Containers/GPUs Exercise 1.1: Building a Singularity Container¶
The objective of this exercise is to learn the very basics of building your first Singularity image.
Getting a Sylabs Cloud Account¶
In this exercise we will use Singularity's equivalent of DockerHub, called Sylabs Cloud, to build and publish our image. To get started, first sign up for a free account at https://cloud.sylabs.io/
Image Definition File¶
The image definition file contains the instructions on how to build the image. Usually there is a base image, and a set of commmands which will set up the environment as you want it.
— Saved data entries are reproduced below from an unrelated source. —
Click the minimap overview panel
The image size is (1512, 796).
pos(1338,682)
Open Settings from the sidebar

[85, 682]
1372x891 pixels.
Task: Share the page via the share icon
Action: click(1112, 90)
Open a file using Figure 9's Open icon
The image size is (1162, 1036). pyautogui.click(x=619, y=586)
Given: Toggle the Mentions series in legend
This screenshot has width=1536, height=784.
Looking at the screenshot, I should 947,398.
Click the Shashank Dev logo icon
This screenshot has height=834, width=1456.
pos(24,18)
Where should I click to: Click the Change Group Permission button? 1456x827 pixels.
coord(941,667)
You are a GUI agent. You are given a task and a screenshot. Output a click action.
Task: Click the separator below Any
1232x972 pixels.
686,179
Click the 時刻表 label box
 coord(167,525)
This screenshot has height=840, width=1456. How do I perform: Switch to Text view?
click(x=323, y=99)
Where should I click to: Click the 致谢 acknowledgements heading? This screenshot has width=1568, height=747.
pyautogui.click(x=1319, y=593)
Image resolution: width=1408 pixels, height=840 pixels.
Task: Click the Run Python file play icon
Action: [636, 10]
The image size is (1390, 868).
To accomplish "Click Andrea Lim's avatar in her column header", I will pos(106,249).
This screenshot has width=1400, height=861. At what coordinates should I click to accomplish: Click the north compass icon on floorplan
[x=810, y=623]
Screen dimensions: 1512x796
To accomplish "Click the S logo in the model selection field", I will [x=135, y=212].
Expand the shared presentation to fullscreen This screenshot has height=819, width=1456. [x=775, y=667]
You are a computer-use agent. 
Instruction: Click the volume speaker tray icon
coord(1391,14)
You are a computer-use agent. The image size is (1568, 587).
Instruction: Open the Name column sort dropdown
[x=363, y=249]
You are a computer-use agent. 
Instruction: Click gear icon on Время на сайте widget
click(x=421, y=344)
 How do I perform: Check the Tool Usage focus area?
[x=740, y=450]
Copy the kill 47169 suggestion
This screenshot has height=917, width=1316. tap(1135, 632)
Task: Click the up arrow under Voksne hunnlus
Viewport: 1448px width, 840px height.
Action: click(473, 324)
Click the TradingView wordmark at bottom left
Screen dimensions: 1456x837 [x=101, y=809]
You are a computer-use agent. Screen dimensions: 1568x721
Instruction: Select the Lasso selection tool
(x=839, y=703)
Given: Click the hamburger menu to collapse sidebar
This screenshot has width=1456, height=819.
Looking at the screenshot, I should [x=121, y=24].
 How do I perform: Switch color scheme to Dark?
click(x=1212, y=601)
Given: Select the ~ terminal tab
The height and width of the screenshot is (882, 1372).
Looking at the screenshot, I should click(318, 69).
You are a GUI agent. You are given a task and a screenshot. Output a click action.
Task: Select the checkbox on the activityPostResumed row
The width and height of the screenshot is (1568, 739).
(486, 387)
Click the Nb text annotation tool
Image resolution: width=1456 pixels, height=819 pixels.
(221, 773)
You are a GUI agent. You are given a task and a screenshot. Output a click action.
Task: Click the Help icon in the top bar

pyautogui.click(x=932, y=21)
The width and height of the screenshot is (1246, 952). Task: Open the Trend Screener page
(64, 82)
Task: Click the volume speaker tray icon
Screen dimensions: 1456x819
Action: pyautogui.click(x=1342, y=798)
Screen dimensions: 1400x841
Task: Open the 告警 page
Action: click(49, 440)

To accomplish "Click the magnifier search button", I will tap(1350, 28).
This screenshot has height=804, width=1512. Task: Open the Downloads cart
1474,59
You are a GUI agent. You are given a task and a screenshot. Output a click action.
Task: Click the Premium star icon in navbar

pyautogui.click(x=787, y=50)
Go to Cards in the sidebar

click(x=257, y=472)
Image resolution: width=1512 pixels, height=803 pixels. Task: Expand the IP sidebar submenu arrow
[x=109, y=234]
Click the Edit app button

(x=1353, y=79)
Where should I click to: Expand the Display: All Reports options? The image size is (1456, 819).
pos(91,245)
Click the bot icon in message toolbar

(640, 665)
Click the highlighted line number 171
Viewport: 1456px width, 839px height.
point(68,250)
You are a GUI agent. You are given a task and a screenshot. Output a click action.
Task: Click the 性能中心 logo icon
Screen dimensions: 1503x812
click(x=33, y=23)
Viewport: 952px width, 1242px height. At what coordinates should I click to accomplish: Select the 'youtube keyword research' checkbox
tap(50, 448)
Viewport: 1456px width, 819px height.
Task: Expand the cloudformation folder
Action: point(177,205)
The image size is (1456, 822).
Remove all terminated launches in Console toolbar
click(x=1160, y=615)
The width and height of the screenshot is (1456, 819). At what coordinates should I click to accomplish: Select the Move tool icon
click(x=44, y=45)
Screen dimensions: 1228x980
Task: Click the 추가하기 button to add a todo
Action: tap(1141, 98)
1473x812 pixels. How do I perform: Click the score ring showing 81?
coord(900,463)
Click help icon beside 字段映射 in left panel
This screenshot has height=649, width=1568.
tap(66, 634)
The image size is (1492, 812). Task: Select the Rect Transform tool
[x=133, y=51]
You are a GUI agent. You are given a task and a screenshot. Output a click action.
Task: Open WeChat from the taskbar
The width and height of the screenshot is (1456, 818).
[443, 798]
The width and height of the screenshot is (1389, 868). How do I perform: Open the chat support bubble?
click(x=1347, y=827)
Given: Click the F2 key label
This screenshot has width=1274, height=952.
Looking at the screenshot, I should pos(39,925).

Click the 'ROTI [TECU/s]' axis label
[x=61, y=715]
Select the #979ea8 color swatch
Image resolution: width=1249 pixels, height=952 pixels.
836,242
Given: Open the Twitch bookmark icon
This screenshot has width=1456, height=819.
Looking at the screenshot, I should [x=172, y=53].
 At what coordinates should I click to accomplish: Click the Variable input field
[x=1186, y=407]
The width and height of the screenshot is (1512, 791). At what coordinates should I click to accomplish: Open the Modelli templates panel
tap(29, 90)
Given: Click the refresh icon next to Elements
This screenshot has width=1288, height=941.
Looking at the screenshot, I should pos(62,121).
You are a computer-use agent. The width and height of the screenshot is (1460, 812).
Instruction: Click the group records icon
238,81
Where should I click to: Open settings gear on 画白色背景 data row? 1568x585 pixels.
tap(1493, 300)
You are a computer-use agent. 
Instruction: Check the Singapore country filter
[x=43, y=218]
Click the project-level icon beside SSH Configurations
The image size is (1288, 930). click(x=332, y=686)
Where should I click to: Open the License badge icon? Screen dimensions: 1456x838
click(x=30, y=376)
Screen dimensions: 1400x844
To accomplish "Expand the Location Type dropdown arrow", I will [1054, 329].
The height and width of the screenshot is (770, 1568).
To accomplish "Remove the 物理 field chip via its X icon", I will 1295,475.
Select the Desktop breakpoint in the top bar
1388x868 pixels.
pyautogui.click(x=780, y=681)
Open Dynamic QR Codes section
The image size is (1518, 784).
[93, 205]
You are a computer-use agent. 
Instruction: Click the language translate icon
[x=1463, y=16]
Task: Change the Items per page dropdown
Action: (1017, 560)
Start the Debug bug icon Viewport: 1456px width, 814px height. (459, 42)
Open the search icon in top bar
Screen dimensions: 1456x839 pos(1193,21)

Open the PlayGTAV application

Examples of commands include:
- Package system tools (apt/yum/...) to install/upgrade specific packages
- Langauage package tools (pip/...) to install language specific modules
- Steps to build software from source
You can find a full description of the image defintion format in the Singularity manual.
In Sylabs Cloud, click on Remote Builder
in the top navigation bar.
Remove the default definition file, and paste the following in:
Bootstrap: docker
From: opensciencegrid/osgvo-ubuntu-20.04:latest
%post
apt-get update -y
apt-get install -y \
python3-pip \
python3-cowsay
python3 -m pip install numpy
This definition file installs a few packages from apt (that is, Ubuntu prepared packages), and one package via pip. Using package from the vendor is great as those packages are generally well tested. However, not everything is packaged by the OS vendors, and sometimes you need specific versions of a package and then using language tools like pip, or building from source, can be good solutions.
The definition file above has two problems we have to
address before building. The first problem is that there
is no Ubuntu package for python3-cowsay
. The second
problem (albeit minor), is that numpy might be better
installed with apt. The fix here is to swap and the names
of those two. Replace python3-cowsay
with
python3-numpy
and replace numpy
with cowsay
.
The final definition file should look like:
Bootstrap: docker
From: opensciencegrid/osgvo-ubuntu-20.04:latest
%post
apt-get update -y
apt-get install -y \
python3-pip \
python3-numpy
python3 -m pip install cowsay
The last step is to name the Repository. The naming should
start with your project, a slash, and then a name of your
choosing. For example, if your project field says bob
,
you could name the repository bob/first-image
.
Now hit Build
and watch the image build.
Once the build is complete, the repository should be changed
to "public". This is important as it will allow us to
download the image directly to login04/login05 in the
next exercise. Click on Dashboard
on the top, find
your repository in the list, and click it. In the middle
you will see a Project Visibility
box. Click
Make Public
.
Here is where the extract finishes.